'''
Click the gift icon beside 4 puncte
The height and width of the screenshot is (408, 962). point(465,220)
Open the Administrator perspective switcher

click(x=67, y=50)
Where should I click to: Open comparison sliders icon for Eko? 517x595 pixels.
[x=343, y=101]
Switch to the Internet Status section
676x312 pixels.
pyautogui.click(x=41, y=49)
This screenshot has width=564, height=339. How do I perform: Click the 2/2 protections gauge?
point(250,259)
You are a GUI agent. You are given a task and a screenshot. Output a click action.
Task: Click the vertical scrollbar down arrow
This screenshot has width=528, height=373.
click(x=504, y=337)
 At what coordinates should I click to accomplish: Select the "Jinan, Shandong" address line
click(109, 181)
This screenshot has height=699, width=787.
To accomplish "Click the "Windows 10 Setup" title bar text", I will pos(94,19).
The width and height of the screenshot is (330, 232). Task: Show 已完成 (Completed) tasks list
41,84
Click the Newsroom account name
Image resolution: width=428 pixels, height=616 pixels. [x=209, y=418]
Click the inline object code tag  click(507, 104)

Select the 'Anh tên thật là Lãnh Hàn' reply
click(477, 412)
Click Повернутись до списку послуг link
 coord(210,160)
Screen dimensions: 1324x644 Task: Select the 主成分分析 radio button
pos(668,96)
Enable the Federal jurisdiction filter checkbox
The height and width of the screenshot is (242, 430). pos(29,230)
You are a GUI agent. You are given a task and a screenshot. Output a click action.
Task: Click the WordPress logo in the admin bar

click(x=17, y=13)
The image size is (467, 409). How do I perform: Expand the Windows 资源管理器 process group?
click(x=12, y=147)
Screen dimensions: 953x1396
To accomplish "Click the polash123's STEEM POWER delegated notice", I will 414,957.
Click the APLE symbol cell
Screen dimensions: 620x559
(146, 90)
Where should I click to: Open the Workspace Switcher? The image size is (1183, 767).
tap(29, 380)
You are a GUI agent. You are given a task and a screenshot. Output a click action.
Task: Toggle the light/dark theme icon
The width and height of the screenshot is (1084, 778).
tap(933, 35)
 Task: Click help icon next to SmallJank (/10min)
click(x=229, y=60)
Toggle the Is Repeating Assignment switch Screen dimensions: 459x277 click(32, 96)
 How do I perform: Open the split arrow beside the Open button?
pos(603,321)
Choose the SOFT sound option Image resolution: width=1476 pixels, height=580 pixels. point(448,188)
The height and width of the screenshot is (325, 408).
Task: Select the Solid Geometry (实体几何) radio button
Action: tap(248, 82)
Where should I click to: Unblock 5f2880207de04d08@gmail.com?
'''
=== EXERCISE ===
Return each line of the records above exactly as it reads.

=== WORKED SOLUTION ===
Click the gift icon beside 4 puncte
The height and width of the screenshot is (408, 962). point(465,220)
Open the Administrator perspective switcher

click(x=67, y=50)
Where should I click to: Open comparison sliders icon for Eko? 517x595 pixels.
[x=343, y=101]
Switch to the Internet Status section
676x312 pixels.
pyautogui.click(x=41, y=49)
This screenshot has width=564, height=339. How do I perform: Click the 2/2 protections gauge?
point(250,259)
You are a GUI agent. You are given a task and a screenshot. Output a click action.
Task: Click the vertical scrollbar down arrow
This screenshot has width=528, height=373.
click(x=504, y=337)
 At what coordinates should I click to accomplish: Select the "Jinan, Shandong" address line
click(109, 181)
This screenshot has height=699, width=787.
To accomplish "Click the "Windows 10 Setup" title bar text", I will pos(94,19).
The width and height of the screenshot is (330, 232). Task: Show 已完成 (Completed) tasks list
41,84
Click the Newsroom account name
Image resolution: width=428 pixels, height=616 pixels. [x=209, y=418]
Click the inline object code tag  click(507, 104)

Select the 'Anh tên thật là Lãnh Hàn' reply
click(477, 412)
Click Повернутись до списку послуг link
 coord(210,160)
Screen dimensions: 1324x644 Task: Select the 主成分分析 radio button
pos(668,96)
Enable the Federal jurisdiction filter checkbox
The height and width of the screenshot is (242, 430). pos(29,230)
You are a GUI agent. You are given a task and a screenshot. Output a click action.
Task: Click the WordPress logo in the admin bar

click(x=17, y=13)
The image size is (467, 409). How do I perform: Expand the Windows 资源管理器 process group?
click(x=12, y=147)
Screen dimensions: 953x1396
To accomplish "Click the polash123's STEEM POWER delegated notice", I will 414,957.
Click the APLE symbol cell
Screen dimensions: 620x559
(146, 90)
Where should I click to: Open the Workspace Switcher? The image size is (1183, 767).
tap(29, 380)
You are a GUI agent. You are given a task and a screenshot. Output a click action.
Task: Toggle the light/dark theme icon
The width and height of the screenshot is (1084, 778).
tap(933, 35)
 Task: Click help icon next to SmallJank (/10min)
click(x=229, y=60)
Toggle the Is Repeating Assignment switch Screen dimensions: 459x277 click(32, 96)
 How do I perform: Open the split arrow beside the Open button?
pos(603,321)
Choose the SOFT sound option Image resolution: width=1476 pixels, height=580 pixels. point(448,188)
The height and width of the screenshot is (325, 408).
Task: Select the Solid Geometry (实体几何) radio button
Action: tap(248, 82)
Where should I click to: Unblock 5f2880207de04d08@gmail.com?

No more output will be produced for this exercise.